Earlier in the year I’d invested in public speaking training courses run by Speakers Trust and facilitated by the wonderful Hilary Lyons. I can highly recommend the courses: they provided me with some useful tips, such as how to breathe, how to hold yourself in a room and how to engage your audience.
A realisation that came from the training was that no one wants to see a bad speaker, so in fact your audience is wishing you well! The courses certainly improved my self-belief in my ability to speak in public, and so the invitation to speak at the OECD event was a timely one.
It is a lot easier to talk about something you are passionate about and that you believe in. My experience of partnership working through the With and For Girls Collective has provided a neat way of demonstrating how digital communications has enabled us to plant girls' voices and girl-led organisations' voices at the heart of our communications strategy.
As such, promoting the role of local actors in sustainable development was an obvious choice for a topic on which to focus the presentation. To my surprise it provided perspective rarely touched upon at the conference.
By producing content written by, for example, award winners or girl panellists, the With and For Girls Collective has been able to secure targeted online PR content including Grant Craft, Guardian Development and Alliance Magazine - all of which were interested in the girls' voices and “agency” aspect of our work. This is meeting a key purpose of the Collective – which is to place the voices of girls and grassroots development in spaces of influence. Digital has provided the “how” in this.
The power which comes with including the views and voices of those you seek to empower has been critical to our success. We can still do more in this area but when we’ve done so it’s provided us with some of our most powerful and richest communications moments.
We’ve seen this most recently through the Women Deliver Live platform run by the 2016 Women Deliver Conference when winners of the 2015 With and For Girls Awards were given the opportunity to engage with the conference remotely using the hashtags #WD2016 and #WDLive.
These were coupled with location hashtags such as #NairobiDelivers or #RioDelivers to show where remote engagement was based and facilitate further networking in those locations. A number of digital tools were used, such as various social media platforms, a daily digest newsletter, live streamed conference sessions and recorded interviews.
Social media has also allowed us to facilitate conversations between award winners and panellists through tools such as Facebook groups.
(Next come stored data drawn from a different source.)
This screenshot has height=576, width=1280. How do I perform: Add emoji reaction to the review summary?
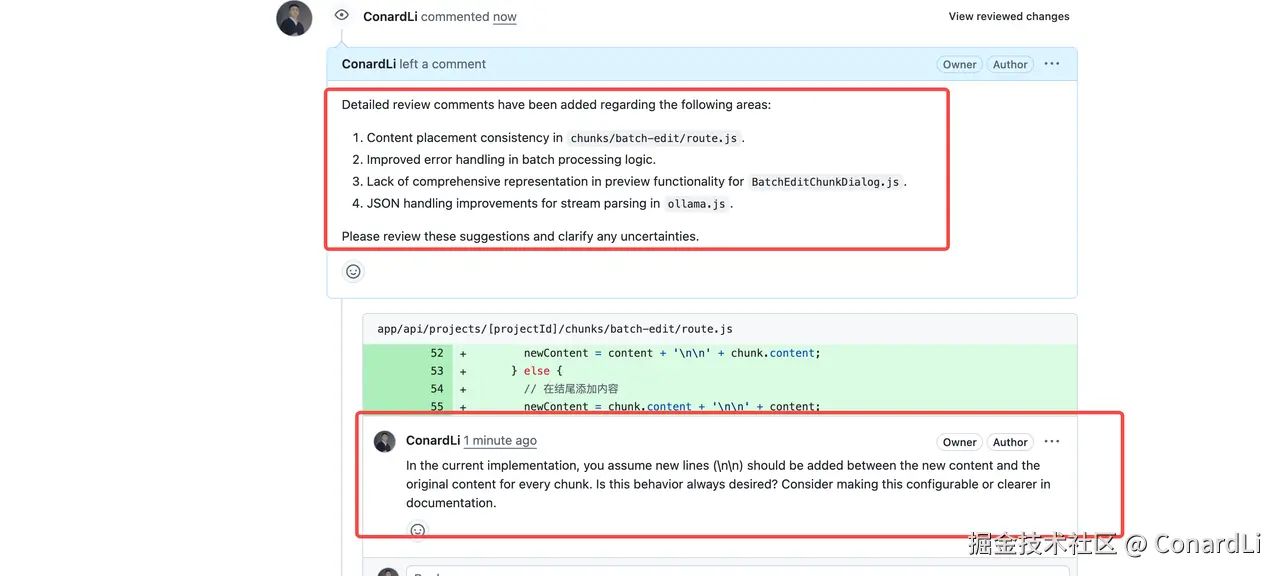tap(353, 271)
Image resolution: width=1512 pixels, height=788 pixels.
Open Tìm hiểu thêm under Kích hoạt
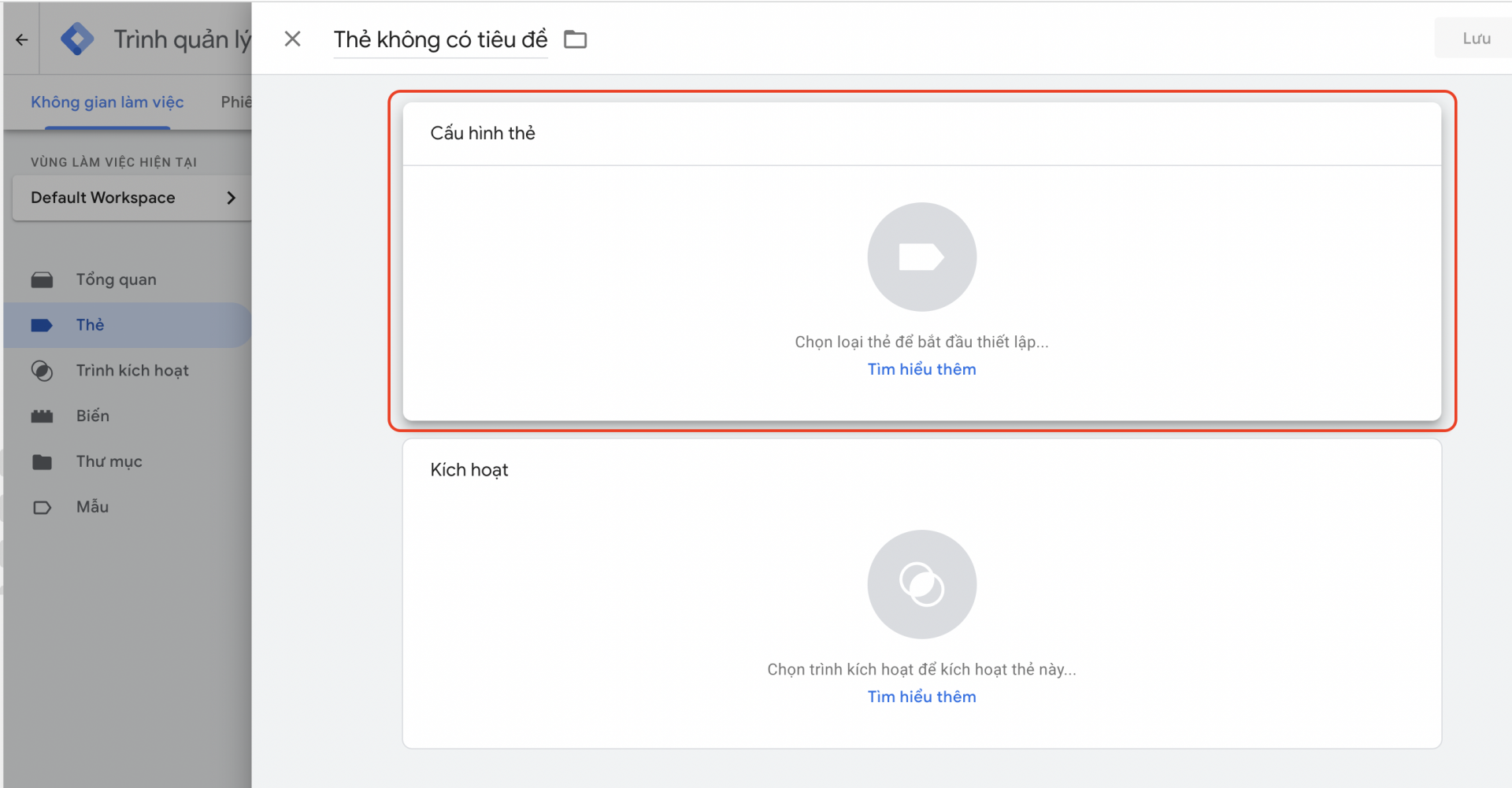[921, 697]
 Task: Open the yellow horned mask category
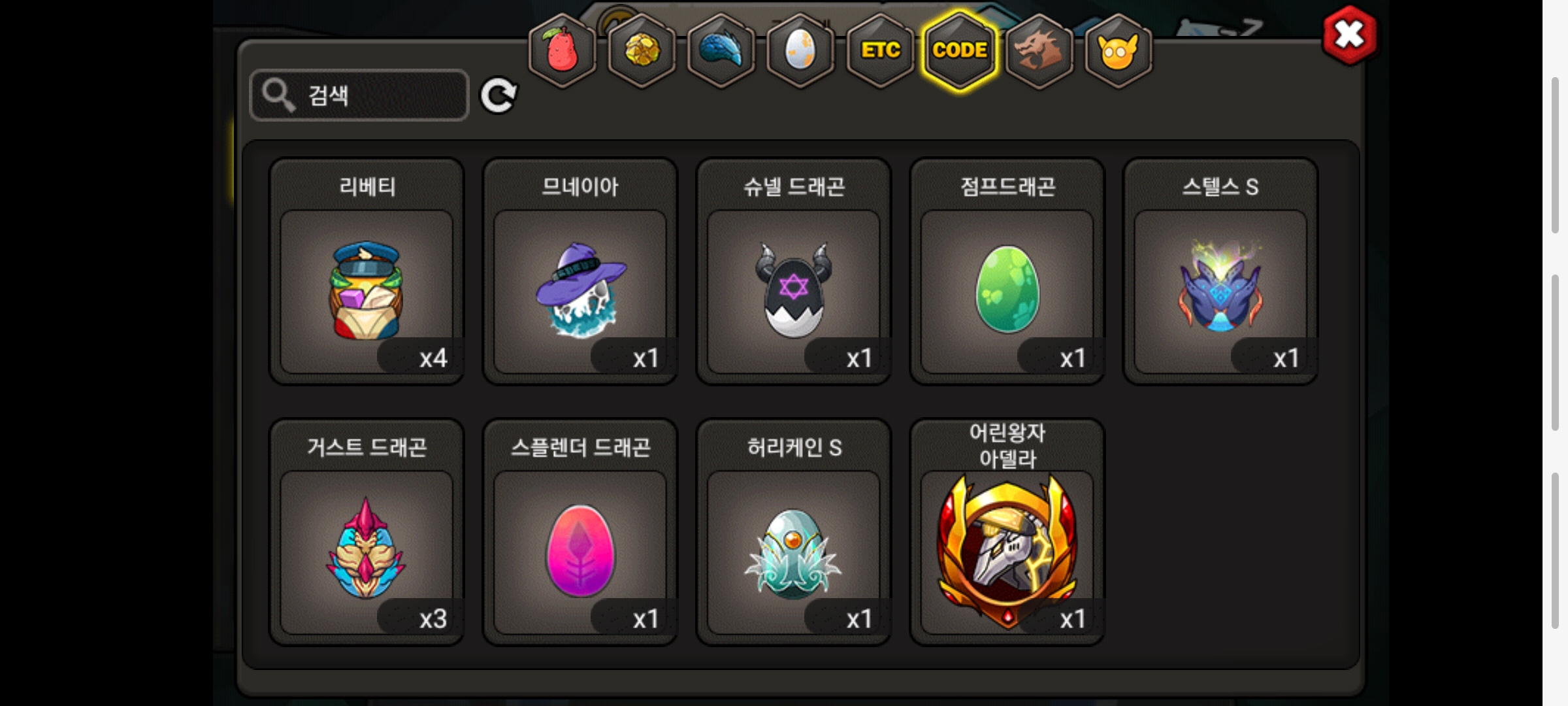point(1119,50)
Going forward it’s our hope that we will build an online community of practice, and whilst this is not necessarily externally focused, digital plays a huge role in hosting this.
We’re excited to see the south-to-south lessons and the south-to-north lessons that come out of these types of discussions.
Over the past six months it has been interesting to see how the 2015 winners engage online. Different organisations have different expectations and see different opportunities in engaging. Generally speaking it has been the smaller organisations that have the time and the inclination to engage the most, and it will be a challenge for us to create a platform that is useful and relevant for all winners.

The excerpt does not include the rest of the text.